WORK REQUEST -
Below are lines of data; restate word for word those running from the line containing "Click the Internet" to the line containing "The height and width of the screenshot is (892, 1532).", inclusive, and no others.

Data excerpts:
=== Section Start ===

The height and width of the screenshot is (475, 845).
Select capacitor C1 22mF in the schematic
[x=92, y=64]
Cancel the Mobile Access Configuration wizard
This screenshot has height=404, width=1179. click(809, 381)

=== Section End ===
=== Section Start ===

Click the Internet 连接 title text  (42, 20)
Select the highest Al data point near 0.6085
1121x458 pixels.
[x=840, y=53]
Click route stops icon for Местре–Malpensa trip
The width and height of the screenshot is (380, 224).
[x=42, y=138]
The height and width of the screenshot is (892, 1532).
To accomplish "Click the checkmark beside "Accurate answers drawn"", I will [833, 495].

=== Section End ===

ANSWER TO THIS EXERCISE -
Click the Internet 连接 title text  (42, 20)
Select the highest Al data point near 0.6085
1121x458 pixels.
[x=840, y=53]
Click route stops icon for Местре–Malpensa trip
The width and height of the screenshot is (380, 224).
[x=42, y=138]
The height and width of the screenshot is (892, 1532).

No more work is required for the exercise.